Task to carry out >> Look through the records below for the line with "Where should I click to: Edit". Return that line and each one after it up to and including the line with "Click the Genesys logo", exactly.

Data for this exercise >>
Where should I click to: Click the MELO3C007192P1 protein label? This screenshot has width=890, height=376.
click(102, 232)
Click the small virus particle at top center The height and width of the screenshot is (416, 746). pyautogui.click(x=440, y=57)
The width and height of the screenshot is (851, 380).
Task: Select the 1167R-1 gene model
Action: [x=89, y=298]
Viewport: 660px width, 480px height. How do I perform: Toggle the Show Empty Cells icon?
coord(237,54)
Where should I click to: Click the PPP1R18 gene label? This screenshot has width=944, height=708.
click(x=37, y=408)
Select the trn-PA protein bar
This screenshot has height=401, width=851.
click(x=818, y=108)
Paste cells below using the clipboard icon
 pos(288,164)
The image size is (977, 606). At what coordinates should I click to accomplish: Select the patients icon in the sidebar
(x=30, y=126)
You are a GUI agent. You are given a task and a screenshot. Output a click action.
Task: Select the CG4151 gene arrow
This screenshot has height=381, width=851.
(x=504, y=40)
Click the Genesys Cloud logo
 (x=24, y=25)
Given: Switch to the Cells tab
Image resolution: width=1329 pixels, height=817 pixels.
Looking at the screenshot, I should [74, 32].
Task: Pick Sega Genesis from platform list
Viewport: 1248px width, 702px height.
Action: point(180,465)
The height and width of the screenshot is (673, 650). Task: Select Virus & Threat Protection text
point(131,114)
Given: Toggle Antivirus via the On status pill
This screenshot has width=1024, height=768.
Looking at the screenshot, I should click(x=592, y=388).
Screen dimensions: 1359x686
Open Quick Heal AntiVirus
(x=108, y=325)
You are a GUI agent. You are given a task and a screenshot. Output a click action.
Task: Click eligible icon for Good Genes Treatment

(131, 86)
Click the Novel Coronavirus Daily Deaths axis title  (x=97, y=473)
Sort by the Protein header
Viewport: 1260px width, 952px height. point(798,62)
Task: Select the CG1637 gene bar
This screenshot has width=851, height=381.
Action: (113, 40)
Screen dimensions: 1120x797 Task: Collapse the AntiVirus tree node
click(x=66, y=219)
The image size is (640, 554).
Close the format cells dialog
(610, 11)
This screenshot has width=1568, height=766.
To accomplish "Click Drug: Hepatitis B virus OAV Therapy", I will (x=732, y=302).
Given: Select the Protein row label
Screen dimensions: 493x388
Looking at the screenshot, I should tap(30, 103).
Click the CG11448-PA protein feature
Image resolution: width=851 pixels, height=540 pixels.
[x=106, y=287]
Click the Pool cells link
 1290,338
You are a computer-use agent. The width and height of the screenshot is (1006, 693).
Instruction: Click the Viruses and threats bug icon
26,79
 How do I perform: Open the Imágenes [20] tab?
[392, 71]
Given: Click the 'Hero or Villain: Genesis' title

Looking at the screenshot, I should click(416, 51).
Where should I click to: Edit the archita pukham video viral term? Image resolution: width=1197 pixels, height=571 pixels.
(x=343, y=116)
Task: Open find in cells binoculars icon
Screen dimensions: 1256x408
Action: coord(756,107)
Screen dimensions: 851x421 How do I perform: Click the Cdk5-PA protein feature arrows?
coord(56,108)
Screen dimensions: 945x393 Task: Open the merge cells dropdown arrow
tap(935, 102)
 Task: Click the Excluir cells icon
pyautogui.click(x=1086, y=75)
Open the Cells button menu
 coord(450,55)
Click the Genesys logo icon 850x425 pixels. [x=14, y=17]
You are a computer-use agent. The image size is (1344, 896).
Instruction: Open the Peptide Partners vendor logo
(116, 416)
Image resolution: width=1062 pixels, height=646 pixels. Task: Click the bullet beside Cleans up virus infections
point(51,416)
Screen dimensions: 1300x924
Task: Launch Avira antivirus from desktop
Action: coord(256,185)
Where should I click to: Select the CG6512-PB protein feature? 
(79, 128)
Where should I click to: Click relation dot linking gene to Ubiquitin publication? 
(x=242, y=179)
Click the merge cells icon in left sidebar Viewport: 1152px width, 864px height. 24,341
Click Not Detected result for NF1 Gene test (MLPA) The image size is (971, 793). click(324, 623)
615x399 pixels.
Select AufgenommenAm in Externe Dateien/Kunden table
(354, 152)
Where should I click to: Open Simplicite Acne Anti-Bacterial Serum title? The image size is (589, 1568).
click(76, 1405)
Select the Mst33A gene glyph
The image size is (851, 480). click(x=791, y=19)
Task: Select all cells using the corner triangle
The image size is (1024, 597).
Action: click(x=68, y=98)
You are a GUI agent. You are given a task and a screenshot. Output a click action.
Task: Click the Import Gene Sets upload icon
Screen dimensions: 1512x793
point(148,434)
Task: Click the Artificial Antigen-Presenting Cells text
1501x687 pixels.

Response to the exercise >>
Where should I click to: Edit the archita pukham video viral term? Image resolution: width=1197 pixels, height=571 pixels.
(x=343, y=116)
Task: Open find in cells binoculars icon
Screen dimensions: 1256x408
Action: coord(756,107)
Screen dimensions: 851x421 How do I perform: Click the Cdk5-PA protein feature arrows?
coord(56,108)
Screen dimensions: 945x393 Task: Open the merge cells dropdown arrow
tap(935, 102)
 Task: Click the Excluir cells icon
pyautogui.click(x=1086, y=75)
Open the Cells button menu
 coord(450,55)
Click the Genesys logo icon 850x425 pixels. [x=14, y=17]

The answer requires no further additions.